Reproducibility notes

This document records how the CAPES/SJR data used in the post are downloaded, filtered, treated, audited, and analyzed. It is intentionally explicit about file names because the main risk in this project is data provenance rather than model complexity.

Current status

The main analysis in the post is still the CAPES 7 analysis. CAPES 6 data have also been downloaded and audited so that they can be used later as an “what happens if we also include CAPES 6?” robustness section.

The implemented analysis window is 2017-2020. Older 2013-2016 CAPES files exist in some places in the project, but they are not part of the current processed analysis because the accessible article-detail datastore for that period is incomplete.

Main directories

config/datasets.json: official CAPES resource configuration and direct URLs.
data/raw/capes/programs/: official CAPES program metadata CSVs.
data/raw/capes_filtered/article_details/: program-filtered article-detail rows from the CAPES datastore API.
data/raw/capes_filtered/authors/: program-filtered author rows from the CAPES datastore API.
data/raw/capes_filtered/docentes/: program-filtered docente rows from the CAPES datastore API.
data/raw/scimago/: SJR/SCImago journal metric files.
data/manual/: derived program lists used to define the sample.
data/processed/: generated SQLite database and analysis CSVs.
reports/: audit outputs and narrative summaries.
figures/: figures generated by analysis.R.

Official CAPES inputs

The CAPES program metadata files are configured under the programs_2017_2020 dataset in config/datasets.json.
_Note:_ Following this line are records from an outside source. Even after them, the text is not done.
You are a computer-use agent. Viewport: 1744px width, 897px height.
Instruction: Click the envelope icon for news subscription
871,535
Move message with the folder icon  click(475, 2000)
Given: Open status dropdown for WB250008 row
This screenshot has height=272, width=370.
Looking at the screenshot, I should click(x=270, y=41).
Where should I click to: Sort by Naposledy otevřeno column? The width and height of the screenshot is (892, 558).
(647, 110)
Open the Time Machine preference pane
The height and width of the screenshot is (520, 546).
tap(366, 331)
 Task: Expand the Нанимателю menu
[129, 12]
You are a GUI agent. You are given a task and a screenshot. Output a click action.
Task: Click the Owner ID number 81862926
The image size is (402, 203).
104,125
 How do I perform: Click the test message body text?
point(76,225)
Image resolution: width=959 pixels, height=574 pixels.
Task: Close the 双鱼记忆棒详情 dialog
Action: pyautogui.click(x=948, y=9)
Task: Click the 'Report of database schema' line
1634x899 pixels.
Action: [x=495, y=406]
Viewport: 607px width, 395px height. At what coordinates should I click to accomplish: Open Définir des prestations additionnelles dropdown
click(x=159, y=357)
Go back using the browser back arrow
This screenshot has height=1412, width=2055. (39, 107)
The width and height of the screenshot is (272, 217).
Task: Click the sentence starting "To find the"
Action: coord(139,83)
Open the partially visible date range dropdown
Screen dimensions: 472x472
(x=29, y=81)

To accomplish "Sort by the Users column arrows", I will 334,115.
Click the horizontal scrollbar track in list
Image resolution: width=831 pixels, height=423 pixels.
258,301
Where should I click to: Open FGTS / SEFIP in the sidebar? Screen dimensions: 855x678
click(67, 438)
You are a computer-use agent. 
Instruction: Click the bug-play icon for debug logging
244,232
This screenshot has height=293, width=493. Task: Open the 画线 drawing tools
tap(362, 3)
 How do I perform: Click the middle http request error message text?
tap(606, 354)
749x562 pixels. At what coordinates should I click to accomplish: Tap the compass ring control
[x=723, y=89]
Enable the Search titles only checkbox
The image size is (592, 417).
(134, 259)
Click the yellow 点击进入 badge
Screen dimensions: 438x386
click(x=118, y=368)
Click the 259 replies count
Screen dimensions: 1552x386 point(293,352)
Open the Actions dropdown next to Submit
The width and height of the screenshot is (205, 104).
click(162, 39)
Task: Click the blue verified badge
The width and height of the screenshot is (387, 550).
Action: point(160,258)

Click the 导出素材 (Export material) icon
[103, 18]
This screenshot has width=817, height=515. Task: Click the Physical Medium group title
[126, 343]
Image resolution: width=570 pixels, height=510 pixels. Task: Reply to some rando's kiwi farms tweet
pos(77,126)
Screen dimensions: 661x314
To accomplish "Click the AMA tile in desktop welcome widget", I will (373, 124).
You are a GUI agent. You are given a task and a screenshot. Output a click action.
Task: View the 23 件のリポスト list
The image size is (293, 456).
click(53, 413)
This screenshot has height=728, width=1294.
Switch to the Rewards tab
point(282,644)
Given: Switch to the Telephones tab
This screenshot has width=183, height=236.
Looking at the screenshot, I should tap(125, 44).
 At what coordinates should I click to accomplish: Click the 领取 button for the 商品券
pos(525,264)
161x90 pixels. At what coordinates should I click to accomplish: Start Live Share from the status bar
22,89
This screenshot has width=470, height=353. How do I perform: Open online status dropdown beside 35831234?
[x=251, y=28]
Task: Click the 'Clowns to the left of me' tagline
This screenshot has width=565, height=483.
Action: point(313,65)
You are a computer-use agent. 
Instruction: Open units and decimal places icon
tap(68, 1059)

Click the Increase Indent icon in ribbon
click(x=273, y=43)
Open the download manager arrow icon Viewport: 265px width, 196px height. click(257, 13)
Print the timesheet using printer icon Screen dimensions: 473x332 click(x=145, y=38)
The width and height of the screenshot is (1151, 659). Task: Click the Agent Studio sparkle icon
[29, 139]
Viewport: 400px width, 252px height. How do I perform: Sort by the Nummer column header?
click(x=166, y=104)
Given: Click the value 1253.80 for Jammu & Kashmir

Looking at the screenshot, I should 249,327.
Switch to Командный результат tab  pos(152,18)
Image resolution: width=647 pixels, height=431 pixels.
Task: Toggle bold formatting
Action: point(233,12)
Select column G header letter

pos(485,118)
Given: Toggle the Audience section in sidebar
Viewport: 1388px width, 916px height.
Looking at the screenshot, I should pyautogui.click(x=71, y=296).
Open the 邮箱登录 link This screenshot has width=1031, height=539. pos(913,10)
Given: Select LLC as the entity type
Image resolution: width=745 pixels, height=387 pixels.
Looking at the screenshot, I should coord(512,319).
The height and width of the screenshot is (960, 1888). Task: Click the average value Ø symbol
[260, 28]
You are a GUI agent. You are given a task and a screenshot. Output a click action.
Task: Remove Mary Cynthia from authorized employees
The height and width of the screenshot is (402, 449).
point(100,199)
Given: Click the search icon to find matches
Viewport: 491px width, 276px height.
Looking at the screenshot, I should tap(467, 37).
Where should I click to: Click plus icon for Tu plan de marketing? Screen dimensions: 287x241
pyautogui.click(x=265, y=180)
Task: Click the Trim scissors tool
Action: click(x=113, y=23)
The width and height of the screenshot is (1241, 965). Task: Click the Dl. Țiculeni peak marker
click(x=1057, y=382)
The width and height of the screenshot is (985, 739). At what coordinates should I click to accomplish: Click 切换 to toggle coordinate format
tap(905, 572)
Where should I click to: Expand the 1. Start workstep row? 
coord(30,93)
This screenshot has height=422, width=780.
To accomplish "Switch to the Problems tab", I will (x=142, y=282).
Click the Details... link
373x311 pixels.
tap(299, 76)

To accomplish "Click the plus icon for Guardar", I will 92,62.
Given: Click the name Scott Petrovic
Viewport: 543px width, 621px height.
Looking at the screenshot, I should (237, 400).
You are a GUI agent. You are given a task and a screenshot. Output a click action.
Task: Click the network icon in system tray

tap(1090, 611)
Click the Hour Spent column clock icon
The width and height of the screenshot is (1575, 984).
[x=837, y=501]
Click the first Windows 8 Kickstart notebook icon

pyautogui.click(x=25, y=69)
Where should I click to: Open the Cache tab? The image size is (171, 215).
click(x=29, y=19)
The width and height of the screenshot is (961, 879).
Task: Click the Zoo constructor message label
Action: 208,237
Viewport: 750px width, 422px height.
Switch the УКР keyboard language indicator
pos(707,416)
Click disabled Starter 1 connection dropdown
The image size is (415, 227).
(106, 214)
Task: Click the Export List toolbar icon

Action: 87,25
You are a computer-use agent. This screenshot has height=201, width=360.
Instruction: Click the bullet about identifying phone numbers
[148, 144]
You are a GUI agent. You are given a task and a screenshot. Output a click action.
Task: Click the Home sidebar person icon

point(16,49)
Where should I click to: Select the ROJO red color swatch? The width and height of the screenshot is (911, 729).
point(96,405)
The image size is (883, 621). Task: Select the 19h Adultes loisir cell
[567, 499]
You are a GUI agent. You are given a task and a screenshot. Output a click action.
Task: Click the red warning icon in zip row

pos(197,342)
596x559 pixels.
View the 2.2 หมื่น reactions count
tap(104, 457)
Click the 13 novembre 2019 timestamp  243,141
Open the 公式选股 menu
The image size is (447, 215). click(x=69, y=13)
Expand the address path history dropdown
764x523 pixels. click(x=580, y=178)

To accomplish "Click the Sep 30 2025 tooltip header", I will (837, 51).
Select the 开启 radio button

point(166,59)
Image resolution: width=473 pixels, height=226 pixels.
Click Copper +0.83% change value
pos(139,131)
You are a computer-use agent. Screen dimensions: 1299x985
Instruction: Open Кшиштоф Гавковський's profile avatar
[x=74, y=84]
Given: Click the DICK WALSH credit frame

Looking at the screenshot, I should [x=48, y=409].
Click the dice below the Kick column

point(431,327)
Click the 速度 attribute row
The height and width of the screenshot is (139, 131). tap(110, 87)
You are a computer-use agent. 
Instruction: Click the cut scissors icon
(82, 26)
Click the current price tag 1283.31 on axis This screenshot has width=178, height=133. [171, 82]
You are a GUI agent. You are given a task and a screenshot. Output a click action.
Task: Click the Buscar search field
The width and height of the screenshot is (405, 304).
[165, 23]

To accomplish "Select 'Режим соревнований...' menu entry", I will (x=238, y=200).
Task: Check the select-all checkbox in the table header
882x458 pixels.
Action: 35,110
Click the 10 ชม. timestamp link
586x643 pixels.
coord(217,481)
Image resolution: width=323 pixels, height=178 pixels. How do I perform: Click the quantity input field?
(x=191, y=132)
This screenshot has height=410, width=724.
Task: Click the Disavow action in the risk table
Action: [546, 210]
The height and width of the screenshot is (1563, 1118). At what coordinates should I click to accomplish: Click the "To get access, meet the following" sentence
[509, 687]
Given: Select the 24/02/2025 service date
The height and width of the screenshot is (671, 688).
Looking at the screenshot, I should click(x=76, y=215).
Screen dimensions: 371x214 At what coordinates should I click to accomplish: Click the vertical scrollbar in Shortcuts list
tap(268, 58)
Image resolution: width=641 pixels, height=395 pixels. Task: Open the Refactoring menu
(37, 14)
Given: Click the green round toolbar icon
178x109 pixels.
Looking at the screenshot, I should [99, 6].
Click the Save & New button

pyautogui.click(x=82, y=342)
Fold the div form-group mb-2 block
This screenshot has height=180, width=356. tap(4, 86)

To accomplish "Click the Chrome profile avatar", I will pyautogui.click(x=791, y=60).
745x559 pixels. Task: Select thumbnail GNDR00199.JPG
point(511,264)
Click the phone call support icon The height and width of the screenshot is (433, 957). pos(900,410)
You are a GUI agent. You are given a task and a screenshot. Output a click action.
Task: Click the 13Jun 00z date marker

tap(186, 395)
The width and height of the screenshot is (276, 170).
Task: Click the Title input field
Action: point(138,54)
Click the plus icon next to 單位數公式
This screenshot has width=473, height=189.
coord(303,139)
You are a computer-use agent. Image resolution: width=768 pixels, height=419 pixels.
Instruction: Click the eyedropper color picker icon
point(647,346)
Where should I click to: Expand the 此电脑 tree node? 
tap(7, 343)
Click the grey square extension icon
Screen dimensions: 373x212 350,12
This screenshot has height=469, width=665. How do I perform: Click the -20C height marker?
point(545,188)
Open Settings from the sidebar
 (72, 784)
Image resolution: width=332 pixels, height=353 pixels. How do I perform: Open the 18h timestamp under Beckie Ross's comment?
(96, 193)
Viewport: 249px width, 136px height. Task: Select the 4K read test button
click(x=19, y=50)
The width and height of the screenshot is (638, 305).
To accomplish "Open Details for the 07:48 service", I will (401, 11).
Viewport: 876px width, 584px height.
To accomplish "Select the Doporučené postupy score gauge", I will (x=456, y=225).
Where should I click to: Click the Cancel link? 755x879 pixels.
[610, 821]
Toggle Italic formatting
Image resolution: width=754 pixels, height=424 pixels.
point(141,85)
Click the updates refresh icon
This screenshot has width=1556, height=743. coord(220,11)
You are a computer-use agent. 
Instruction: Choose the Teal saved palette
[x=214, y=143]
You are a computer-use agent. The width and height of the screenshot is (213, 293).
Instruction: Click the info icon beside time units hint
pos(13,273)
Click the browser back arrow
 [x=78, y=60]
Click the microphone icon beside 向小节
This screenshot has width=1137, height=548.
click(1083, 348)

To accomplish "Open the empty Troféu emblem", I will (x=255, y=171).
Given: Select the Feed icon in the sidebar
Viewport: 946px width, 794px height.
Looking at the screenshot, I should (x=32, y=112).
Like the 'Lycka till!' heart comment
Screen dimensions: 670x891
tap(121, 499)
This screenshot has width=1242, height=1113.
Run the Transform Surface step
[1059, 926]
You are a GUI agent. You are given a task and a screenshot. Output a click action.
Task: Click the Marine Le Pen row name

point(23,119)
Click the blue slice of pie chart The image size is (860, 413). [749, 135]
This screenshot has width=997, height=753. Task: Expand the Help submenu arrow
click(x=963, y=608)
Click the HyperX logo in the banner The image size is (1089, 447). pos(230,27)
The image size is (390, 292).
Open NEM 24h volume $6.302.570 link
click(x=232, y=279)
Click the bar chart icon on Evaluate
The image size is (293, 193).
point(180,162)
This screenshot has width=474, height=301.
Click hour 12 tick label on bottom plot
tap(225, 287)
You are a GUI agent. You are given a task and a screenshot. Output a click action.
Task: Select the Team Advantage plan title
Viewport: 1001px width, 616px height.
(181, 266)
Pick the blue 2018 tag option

The local files are:

data/raw/capes/programs/br-capes-colsucup-prog-2017-2021-11-10.csv
data/raw/capes/programs/br-capes-colsucup-prog-2018-2021-11-10.csv
data/raw/capes/programs/br-capes-colsucup-prog-2019-2021-11-10.csv
data/raw/capes/programs/br-capes-colsucup-prog-2020-2021-11-10.csv

These files contain, among other fields, AN_BASE, CD_PROGRAMA_IES, NM_PROGRAMA_IES, SG_ENTIDADE_ENSINO, NM_ENTIDADE_ENSINO, NM_AREA_AVALIACAO, and CD_CONCEITO_PROGRAMA.

Download them with:

python3 scripts/download_capes.py --dataset programs_2017_2020

The CAPES article-detail resource used in the current analysis is:

resource id: 6646b204-8db4-4e41-b59f-f24f87eed6e4
configured URL in config/datasets.json
subtype: bibliographic production, journal articles, ARTPE

The full official download target is configured as:

data/raw/capes/article_details/br-colsucup-prod-detalhe-bibliografica-2017a2020-2022-06-30-artpe.csv

For this project, filtered files were fetched by CD_PROGRAMA_IES through the CAPES datastore API, producing:

data/raw/capes_filtered/article_details/capes7_article_details_2017_2020_artpe.csv
data/raw/capes_filtered/article_details/capes6_article_details_2017_2020_artpe.csv

The CAPES author resources are yearly resources from the 2017-2020 ARTPE author dataset:

data/raw/capes_filtered/authors/capes7_authors_2017_artpe.csv
data/raw/capes_filtered/authors/capes7_authors_2018_artpe.csv
data/raw/capes_filtered/authors/capes7_authors_2019_artpe.csv
data/raw/capes_filtered/authors/capes7_authors_2020_artpe.csv
data/raw/capes_filtered/authors/capes6_authors_2017_artpe.csv
data/raw/capes_filtered/authors/capes6_authors_2018_artpe.csv
data/raw/capes_filtered/authors/capes6_authors_2019_artpe.csv
data/raw/capes_filtered/authors/capes6_authors_2020_artpe.csv

The filtered docente datastore calls currently produce empty files:

data/raw/capes_filtered/docentes/capes7_docentes_2017.csv
data/raw/capes_filtered/docentes/capes7_docentes_2018.csv
data/raw/capes_filtered/docentes/capes7_docentes_2019.csv
data/raw/capes_filtered/docentes/capes7_docentes_2020.csv
data/raw/capes_filtered/docentes/capes6_docentes_2017.csv
data/raw/capes_filtered/docentes/capes6_docentes_2018.csv
data/raw/capes_filtered/docentes/capes6_docentes_2019.csv
data/raw/capes_filtered/docentes/capes6_docentes_2020.csv

This is not a local download failure: API audits returned zero official rows for these filtered docente resources. The project therefore uses observed faculty author rows where professor-level denominators are needed, and that limitation should be stated in any publication.

SJR input

The current journal metric file is:

data/raw/scimago/scimagojr_sjr_best_quartile_2024.csv

It has 31,136 data rows plus a header. This is a 2024 proxy for SJR indexing and quartile assignment. It should eventually be replaced with historical SJR files for 2017, 2018, 2019, and 2020 if those files can be obtained.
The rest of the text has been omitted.